A line containing "This screenshot has height=617, width=822." appears in the material below. Return exactly every line from the first through that one, and only those.

* * * * * * *

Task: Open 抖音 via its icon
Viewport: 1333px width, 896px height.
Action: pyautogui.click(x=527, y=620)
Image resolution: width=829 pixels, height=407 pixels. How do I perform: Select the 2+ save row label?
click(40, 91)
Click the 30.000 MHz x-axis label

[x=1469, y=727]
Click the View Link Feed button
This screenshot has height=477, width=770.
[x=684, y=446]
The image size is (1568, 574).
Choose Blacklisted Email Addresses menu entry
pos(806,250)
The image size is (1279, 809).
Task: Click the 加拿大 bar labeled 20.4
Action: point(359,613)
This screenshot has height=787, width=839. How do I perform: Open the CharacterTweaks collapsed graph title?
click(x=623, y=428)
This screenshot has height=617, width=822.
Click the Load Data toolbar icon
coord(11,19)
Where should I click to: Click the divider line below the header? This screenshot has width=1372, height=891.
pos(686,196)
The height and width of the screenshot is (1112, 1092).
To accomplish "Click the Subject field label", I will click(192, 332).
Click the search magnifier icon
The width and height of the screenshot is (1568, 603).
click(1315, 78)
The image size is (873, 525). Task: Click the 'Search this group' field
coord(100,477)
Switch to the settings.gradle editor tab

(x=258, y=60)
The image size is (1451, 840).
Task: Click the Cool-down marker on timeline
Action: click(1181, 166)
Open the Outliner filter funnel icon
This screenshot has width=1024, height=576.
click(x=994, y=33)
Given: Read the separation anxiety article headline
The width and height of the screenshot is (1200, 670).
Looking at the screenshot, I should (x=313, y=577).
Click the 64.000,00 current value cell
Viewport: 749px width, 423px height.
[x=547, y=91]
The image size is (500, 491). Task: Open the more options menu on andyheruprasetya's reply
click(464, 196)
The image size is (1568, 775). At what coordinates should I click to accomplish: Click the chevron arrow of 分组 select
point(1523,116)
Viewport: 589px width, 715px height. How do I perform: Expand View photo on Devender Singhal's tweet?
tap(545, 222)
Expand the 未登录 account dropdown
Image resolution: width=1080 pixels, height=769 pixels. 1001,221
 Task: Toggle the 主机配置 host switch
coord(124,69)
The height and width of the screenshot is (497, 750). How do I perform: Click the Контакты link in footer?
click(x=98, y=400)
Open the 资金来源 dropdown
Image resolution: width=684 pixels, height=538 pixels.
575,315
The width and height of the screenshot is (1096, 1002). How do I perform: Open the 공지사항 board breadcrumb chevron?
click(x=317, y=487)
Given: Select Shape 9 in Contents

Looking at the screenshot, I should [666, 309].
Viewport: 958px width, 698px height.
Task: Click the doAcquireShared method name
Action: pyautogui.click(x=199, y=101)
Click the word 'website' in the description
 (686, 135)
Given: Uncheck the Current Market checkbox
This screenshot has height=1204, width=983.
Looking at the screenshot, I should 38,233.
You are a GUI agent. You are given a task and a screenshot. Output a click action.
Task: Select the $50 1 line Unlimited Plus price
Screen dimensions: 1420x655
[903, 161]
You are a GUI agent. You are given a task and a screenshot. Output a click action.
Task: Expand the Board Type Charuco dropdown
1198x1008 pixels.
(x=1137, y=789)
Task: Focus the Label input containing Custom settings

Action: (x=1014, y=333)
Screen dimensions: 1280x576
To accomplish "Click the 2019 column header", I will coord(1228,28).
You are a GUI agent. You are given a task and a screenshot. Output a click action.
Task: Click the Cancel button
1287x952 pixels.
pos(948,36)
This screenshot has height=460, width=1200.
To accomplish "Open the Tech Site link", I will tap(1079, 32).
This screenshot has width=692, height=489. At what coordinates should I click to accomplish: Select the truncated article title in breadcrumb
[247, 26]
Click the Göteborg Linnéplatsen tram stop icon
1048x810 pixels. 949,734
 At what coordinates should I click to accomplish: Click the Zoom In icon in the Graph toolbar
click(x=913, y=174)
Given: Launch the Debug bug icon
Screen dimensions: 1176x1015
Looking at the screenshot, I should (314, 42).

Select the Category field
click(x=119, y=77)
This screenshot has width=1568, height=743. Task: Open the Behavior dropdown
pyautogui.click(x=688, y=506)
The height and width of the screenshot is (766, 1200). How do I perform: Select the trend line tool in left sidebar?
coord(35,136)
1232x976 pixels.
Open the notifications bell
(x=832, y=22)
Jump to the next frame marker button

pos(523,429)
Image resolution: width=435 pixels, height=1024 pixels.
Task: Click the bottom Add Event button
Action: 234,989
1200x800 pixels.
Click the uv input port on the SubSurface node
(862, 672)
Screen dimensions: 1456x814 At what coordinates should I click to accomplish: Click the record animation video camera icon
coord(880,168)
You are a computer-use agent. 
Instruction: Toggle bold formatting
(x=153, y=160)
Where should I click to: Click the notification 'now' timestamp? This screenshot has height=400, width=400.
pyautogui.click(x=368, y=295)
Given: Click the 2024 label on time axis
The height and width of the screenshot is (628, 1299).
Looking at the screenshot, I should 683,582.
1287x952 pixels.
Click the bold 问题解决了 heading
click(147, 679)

* * * * * * *

WRITTEN SOLUTION:
Task: Open 抖音 via its icon
Viewport: 1333px width, 896px height.
Action: pyautogui.click(x=527, y=620)
Image resolution: width=829 pixels, height=407 pixels. How do I perform: Select the 2+ save row label?
click(40, 91)
Click the 30.000 MHz x-axis label

[x=1469, y=727]
Click the View Link Feed button
This screenshot has height=477, width=770.
[x=684, y=446]
The image size is (1568, 574).
Choose Blacklisted Email Addresses menu entry
pos(806,250)
The image size is (1279, 809).
Task: Click the 加拿大 bar labeled 20.4
Action: point(359,613)
This screenshot has height=787, width=839. How do I perform: Open the CharacterTweaks collapsed graph title?
click(x=623, y=428)
This screenshot has height=617, width=822.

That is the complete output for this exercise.